Quant à l’administration en général, il faut dématérialiser et réduire la main humaine dans les procédure administratif qui donne l’opportunité à tant de tracasserie. Au niveau de la ressource humaine administrative, il faut simplement faire confiance à la compétence des ivoiriens sans exclusive . C’est cela que le mouvement Nous Sommes Un prône.
Que devrait faire le Président de la République, non candidat, afin que les prochaines présidentielles bénéficient du sceau de la crédibilité si tant est-il qu’il a quelque acte à poser?
Les élections auront lieu et il le faut. Sauf cataclysme. Leur déroulement et leur crédibilité sont une autre manche qui dépend uniquement de la volonté président de la République. Cela dépendra de l’image qu’il veut laisser au monde. Toutes les conditions ne seront jamais réunies pour certains acteurs. Elles le seront pour d’autres. On peut le dire ainsi.

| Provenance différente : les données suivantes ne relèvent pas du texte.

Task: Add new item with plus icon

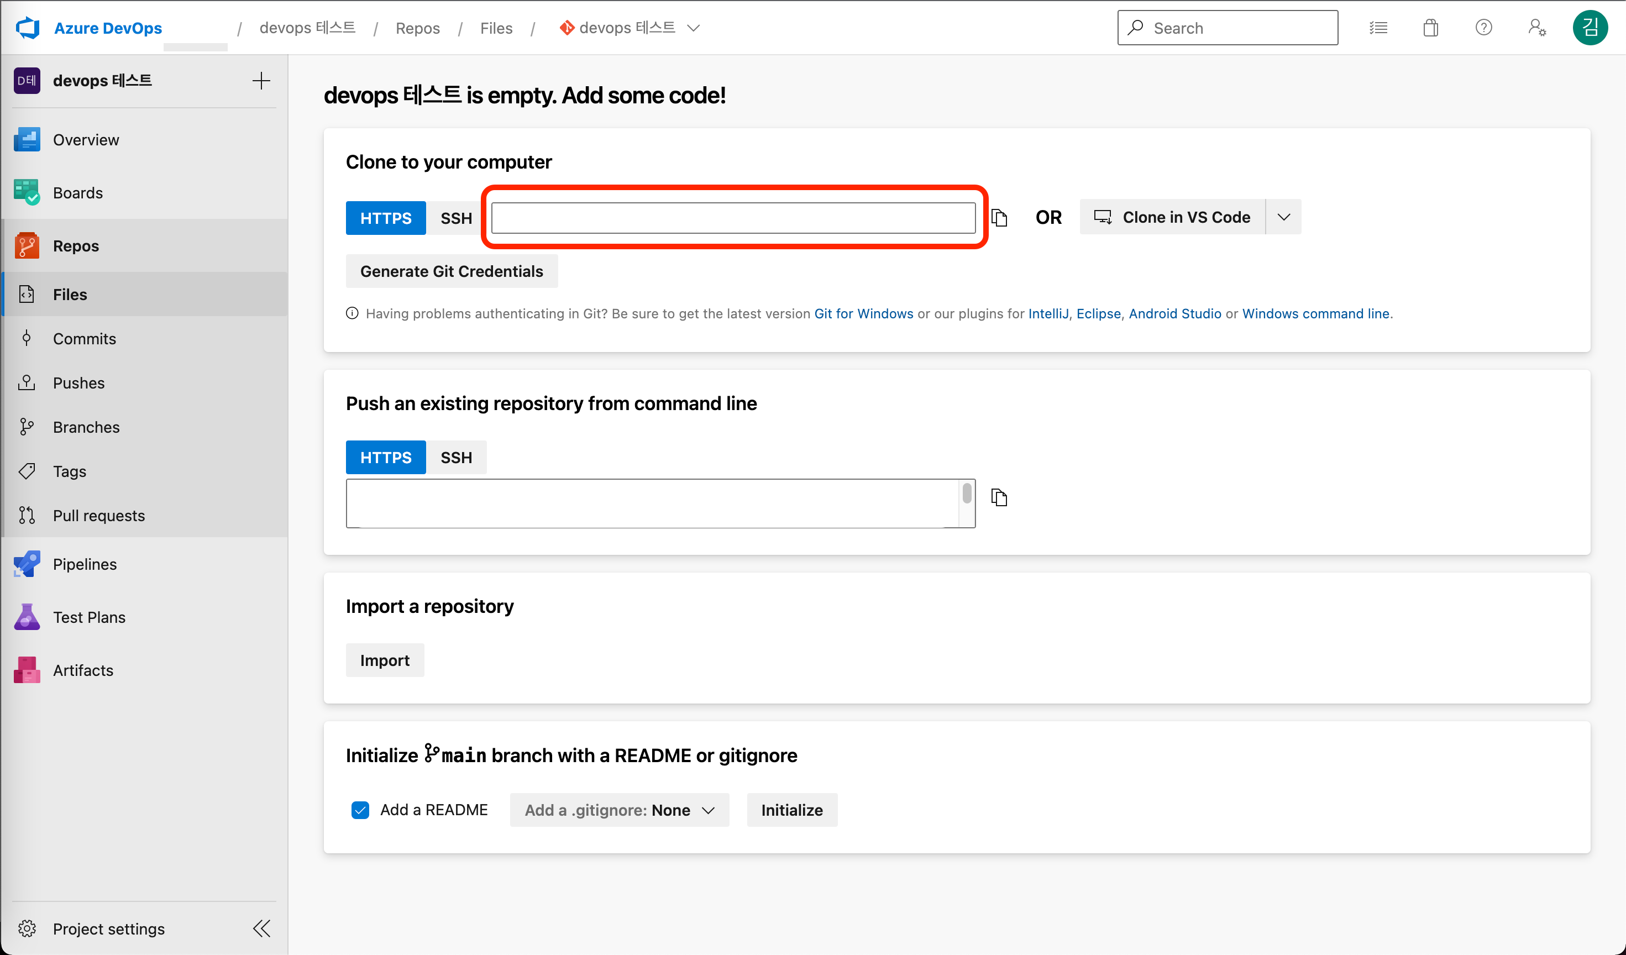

Mais il faut que l’effort qui doit être fait par les tenants du pouvoir, le soit pour ne pas être comptables de tout dérapage.
La CEI qui installe ses représentations extérieures en ce moment vous rassure-t-elle pour la bonne conduite des opérations électorales et éviter le remake de 2010?
Doit-on avoir des attentes de notre Commission électorale ? Je ne crois pas. Nous avons un modèle de CEI qui n’arrangera jamais personne. C’est-à-dire que la CEI est Multi-dépendante, sinon dépendant des partis politiques qui eux cherchent tous le pouvoir. Il faut changer ce paradigme. Il faut retirer tous les partis politique de la CEI, faire confiance à la société civile et à l’administration pour sa gestion permanente et ne faire appel aux partis politiques que sur la base de leur participation aux élections, c’est donc spontané et périodique. C’est-à-dire que seuls les partis ou personne indépendante engagés dans les élections, sont inclus dans la CEI, y ont des représentants, le temps de ces élections avant de se retirer après le processus.
Quant à l’idée d’un remake de 2010, je ne crois pas que cela se passera. Simplement parce que ceux qui sont dans l’opposition aujourd’hui n’ont pas une culture (et c’est leur histoire d’opposant qui le démontre) de pousser la belligérance jusqu’aux armes. Nous connaissons les méthodes de chaque camp politique dans le pays. Prenons donc tous de la hauteur et agissons avec maturité pour le bien de notre nation.
Pour vous, sur la question de la carte nationale d’identité, comment faire pour ne pas biaiser le processus électoral?
On aurait pu anticiper en introduisant des mesures dérogatoires. On savait que des CNI expiraient en 2019. Si on s’en tient au fait que le vote passe par la présentation d’une CNI, alors il faut mettre les bouchées doubles en ouvrant le maximum de centres d’enrôlement à la disposition des requérants. On peut se référer aux listings de 2000, 2010. Autoriser le vote avec le certificat de nationalité, avec le passeport par exemple. Il y a donc des options. Il faut innover.